Análisis del contenido del comunicado
Contraataque retórico: La diplomacia china califica las advertencias de EE. UU. como infundadas y acusa a ese país de inventar "amenazas comunes" para defender sus propios intereses económicos y geopolíticos.
Uso de precedentes históricos para desacreditar a EE. UU.:
La "bolsa de detergente": Hace referencia al famoso episodio de 2003 en la ONU, cuando el secretario de Estado de EE. UU., Colin Powell, mostró un frasco simulando ántrax/armas químicas para justificar la invasión de Irak, lo cual demostró ser falso.
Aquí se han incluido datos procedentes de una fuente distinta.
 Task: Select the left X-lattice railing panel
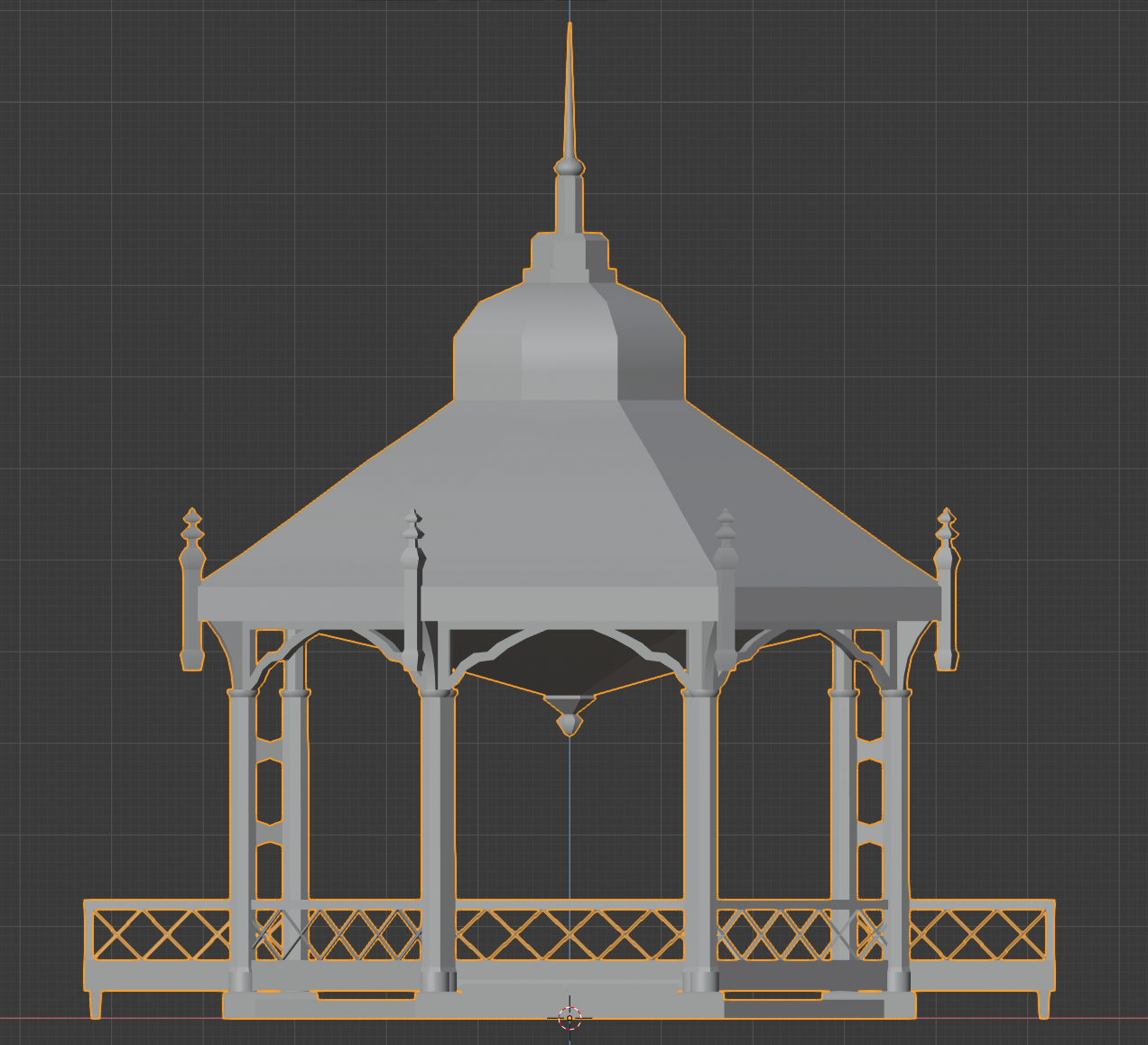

El caso Alstom: Refiere a la presión judicial y económica ejercida por EE. UU. sobre la multinacional francesa Alstom, lo que derivó en la venta de su división energética a la estadounidense General Electric.
El programa PRISM: Alude a las revelaciones de Edward Snowden en 2013 sobre el programa de espionaje masivo y cibervigilancia global operado por la Agencia de Seguridad Nacional (NSA) de EE. UU.
Contexto y motivo de la publicación
El comunicado responde a la recurrente tensión entre Estados Unidos y China por la influencia en América Latina, específicamente en Argentina:
Visitas e intervenciones de funcionarios de EE. UU.: Se emite habitualmente tras declaraciones de diplomáticos, mandos militares (como la Jefatura del Comando Sur) o funcionarios del Departamento de Estado de EE. UU. que visitan Argentina y advierten públicamente al gobierno local sobre los "riesgos" de cooperar con China.
Puntos de conflicto geopolítico: Las advertencias estadounidenses hacia Argentina suelen centrarse en la infraestructura del puerto hidrovía, la estación de observación espacial china en Neuquén, proyectos de energía nuclear o hidroeléctrica, y la licitación de redes de telecomunicaciones (5G).
Objetivo de China: Desestimar el relato de Washington sobre "seguridad nacional", posicionando a EE. UU. como un actor coercitivo e incitando a la opinión pública y al gobierno argentino a no dejarse influenciar por esas "advertencias".